**Task prompt**
Give an exact copy of the line that has "How do I perform: Open" and of every line below it, through the last, with nothing else.

[Start of Attachment]

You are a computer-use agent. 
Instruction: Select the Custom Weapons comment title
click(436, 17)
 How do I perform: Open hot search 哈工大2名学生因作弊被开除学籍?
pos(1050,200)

[End of Attachment]

**Output for this task**
 How do I perform: Open hot search 哈工大2名学生因作弊被开除学籍?
pos(1050,200)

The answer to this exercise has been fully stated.